**Your objective**
Look at the entries below and restate word for word the lines from the first through the one that has "Click the Twitter bird logo".

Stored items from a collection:
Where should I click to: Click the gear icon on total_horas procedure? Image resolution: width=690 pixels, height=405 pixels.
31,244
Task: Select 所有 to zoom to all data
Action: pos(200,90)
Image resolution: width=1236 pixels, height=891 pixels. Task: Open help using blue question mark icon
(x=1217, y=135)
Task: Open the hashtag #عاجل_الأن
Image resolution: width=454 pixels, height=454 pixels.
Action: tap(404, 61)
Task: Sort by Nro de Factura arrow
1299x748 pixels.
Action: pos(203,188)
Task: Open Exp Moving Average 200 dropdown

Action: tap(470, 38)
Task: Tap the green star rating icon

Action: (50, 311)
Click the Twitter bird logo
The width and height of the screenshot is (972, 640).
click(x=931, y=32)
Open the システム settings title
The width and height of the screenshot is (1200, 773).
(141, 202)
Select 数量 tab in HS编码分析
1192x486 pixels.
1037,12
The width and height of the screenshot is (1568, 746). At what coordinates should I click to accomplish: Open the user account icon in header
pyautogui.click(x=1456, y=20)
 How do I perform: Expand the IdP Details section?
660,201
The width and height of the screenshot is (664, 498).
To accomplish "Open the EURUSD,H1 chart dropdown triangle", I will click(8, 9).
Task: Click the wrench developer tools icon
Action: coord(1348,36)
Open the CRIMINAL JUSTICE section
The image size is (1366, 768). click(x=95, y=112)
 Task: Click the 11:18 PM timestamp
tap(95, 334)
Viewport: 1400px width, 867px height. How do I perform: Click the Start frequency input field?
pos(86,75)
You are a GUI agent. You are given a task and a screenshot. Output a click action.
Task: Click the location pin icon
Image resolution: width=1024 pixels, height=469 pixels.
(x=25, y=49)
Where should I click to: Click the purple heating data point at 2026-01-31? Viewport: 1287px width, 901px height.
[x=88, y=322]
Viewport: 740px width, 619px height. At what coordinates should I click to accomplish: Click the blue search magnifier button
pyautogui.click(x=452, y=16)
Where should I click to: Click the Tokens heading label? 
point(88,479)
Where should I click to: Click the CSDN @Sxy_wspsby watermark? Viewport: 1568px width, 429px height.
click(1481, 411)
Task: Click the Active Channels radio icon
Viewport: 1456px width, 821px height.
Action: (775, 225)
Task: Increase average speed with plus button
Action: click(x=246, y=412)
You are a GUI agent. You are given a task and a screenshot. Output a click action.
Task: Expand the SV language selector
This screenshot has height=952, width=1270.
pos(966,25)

**Problem solution**
Where should I click to: Click the gear icon on total_horas procedure? Image resolution: width=690 pixels, height=405 pixels.
31,244
Task: Select 所有 to zoom to all data
Action: pos(200,90)
Image resolution: width=1236 pixels, height=891 pixels. Task: Open help using blue question mark icon
(x=1217, y=135)
Task: Open the hashtag #عاجل_الأن
Image resolution: width=454 pixels, height=454 pixels.
Action: tap(404, 61)
Task: Sort by Nro de Factura arrow
1299x748 pixels.
Action: pos(203,188)
Task: Open Exp Moving Average 200 dropdown

Action: tap(470, 38)
Task: Tap the green star rating icon

Action: (50, 311)
Click the Twitter bird logo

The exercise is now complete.